### PROVIDED DATA
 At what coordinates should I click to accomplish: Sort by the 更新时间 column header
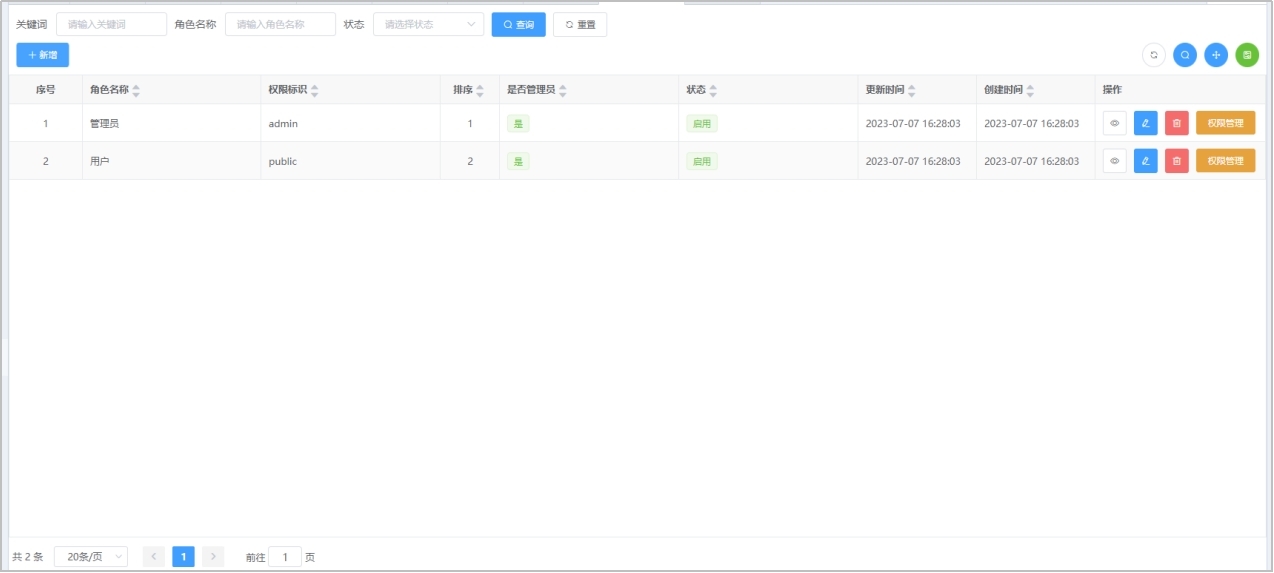[x=911, y=90]
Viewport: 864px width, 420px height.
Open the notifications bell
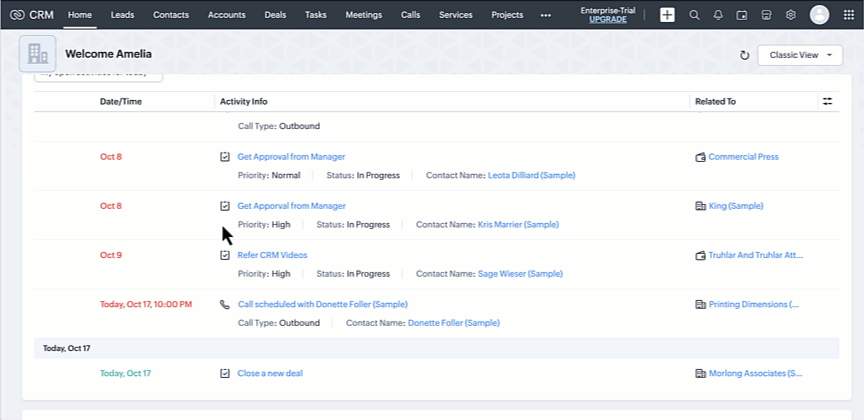718,15
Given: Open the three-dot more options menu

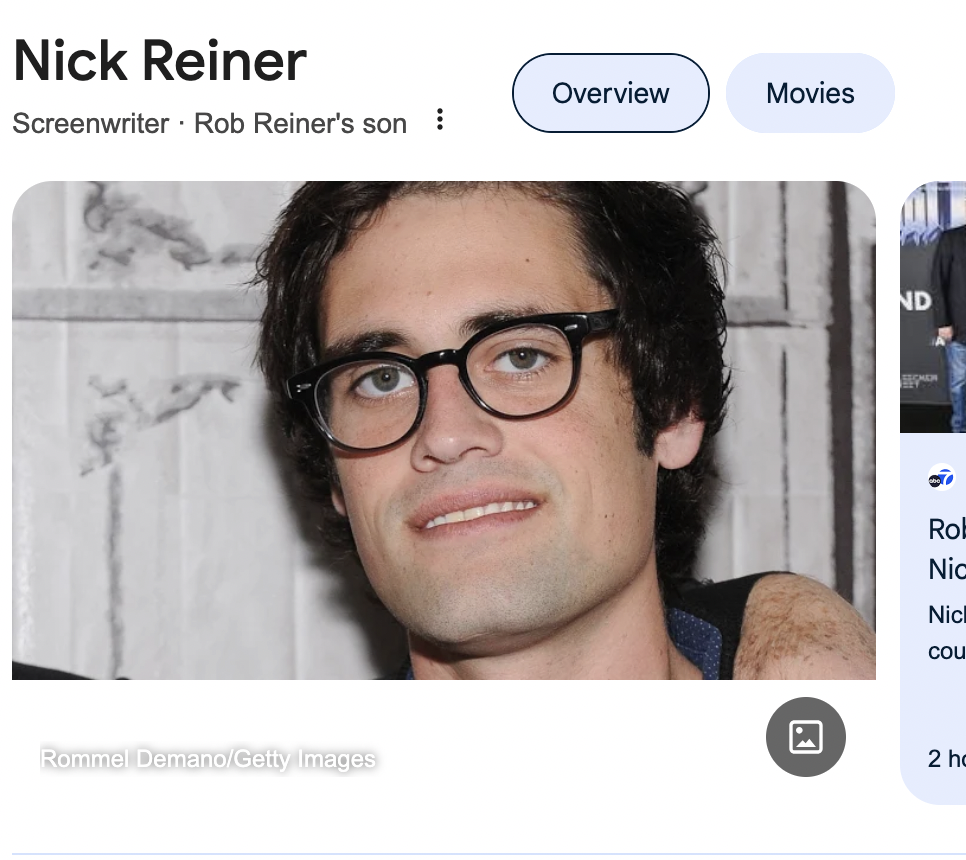Looking at the screenshot, I should click(440, 120).
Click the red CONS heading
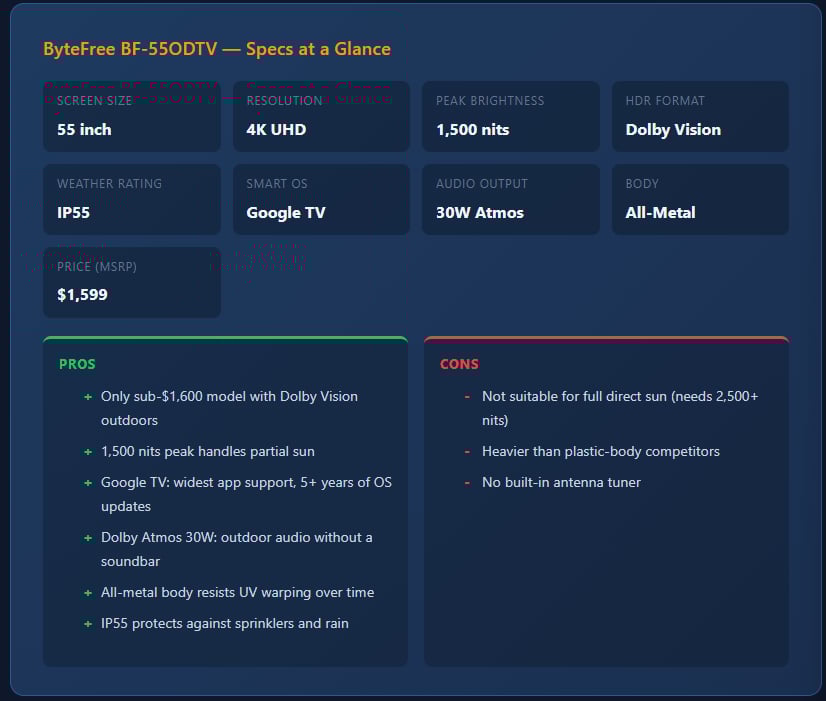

### WORK REQUEST
Every line from the one containing "Open the notifications bell" to the last line of the material must be returned exactly. Leave out any pictures.

### ANSWER TO THIS PROBLEM
Open the notifications bell
718,15
Given: Open the three-dot more options menu

Looking at the screenshot, I should click(440, 120).
Click the red CONS heading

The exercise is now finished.